Cell Rep. 2016 05 10;15(6):1190-201

Authors: Haney SL, Upchurch GM, Opavska J, Klinkebiel D, Hlady RA, Suresh A, Pirruccello SJ, Shukla V, Lu R, Costinean S, Rizzino A, Karpf AR, Joshi S, Swanson P, Opavsky R

Abstract
DNA methyltransferase 3a (DNMT3A) catalyzes the formation of 5-methyl-cytosine in mammalian genomic DNA, and it is frequently mutated in human hematologic malignancies. Bi-allelic loss of Dnmt3a in mice results in leukemia and lymphoma, including chronic lymphocytic leukemia (CLL). Here, we investigate whether mono-allelic loss of Dnmt3a is sufficient to induce disease.

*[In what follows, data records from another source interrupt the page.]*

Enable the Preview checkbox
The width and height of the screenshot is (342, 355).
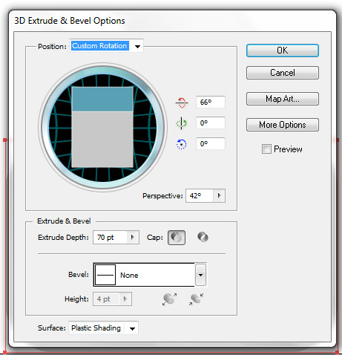[x=266, y=149]
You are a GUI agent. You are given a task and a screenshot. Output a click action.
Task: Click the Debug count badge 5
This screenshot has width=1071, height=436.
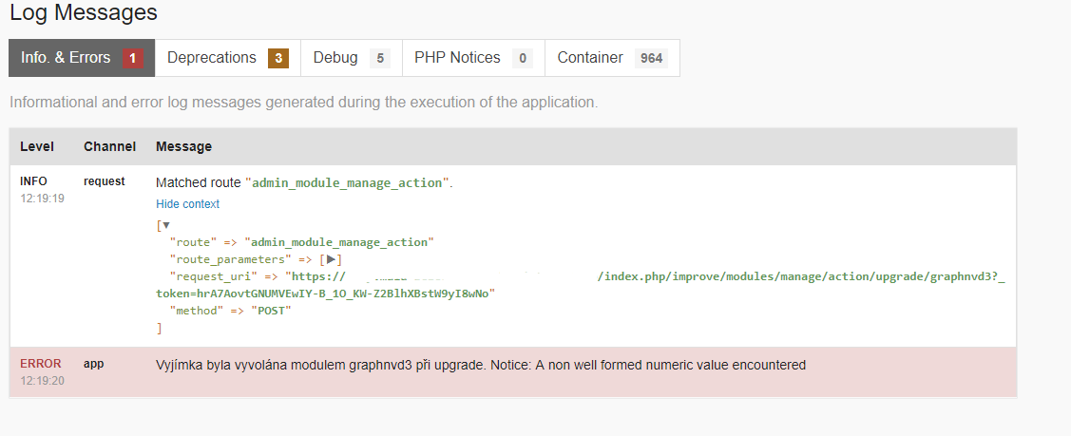380,59
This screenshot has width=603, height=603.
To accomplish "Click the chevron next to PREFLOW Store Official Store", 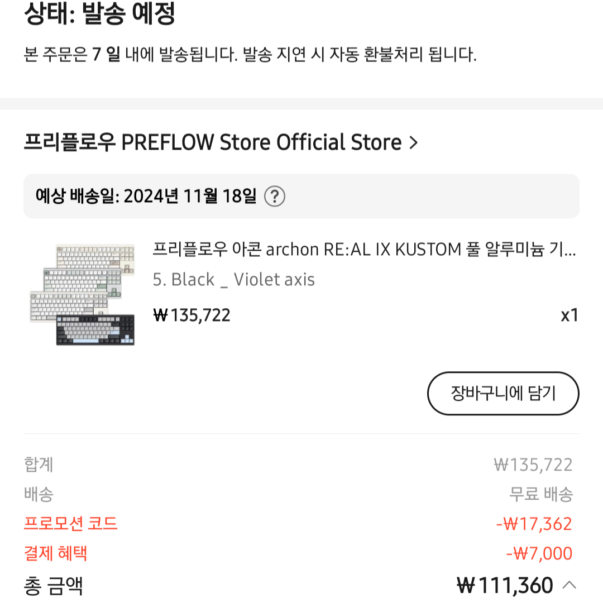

We show that, by 16 months of age, 65% of Dnmt3a(+/-) mice develop a CLL-like disease, and 15% of mice develop non-malignant myeloproliferation. Genome-wide methylation analysis reveals that reduced Dnmt3a levels induce promoter hypomethylation at similar loci in Dnmt3a(+/-) and Dnmt3a(Δ/Δ) CLL, suggesting that promoters are particularly sensitive to Dnmt3a levels. Gene expression analysis identified 26 hypomethylated and overexpressed genes common to both Dnmt3a(+/-) and Dnmt3a(Δ/Δ) CLL as putative oncogenic drivers. Our data provide evidence that Dnmt3a is a haplo-insufficient tumor suppressor in CLL and highlights the importance of deregulated molecular events in disease pathogenesis.

PMID: 27134162 [PubMed - indexed for MEDLINE]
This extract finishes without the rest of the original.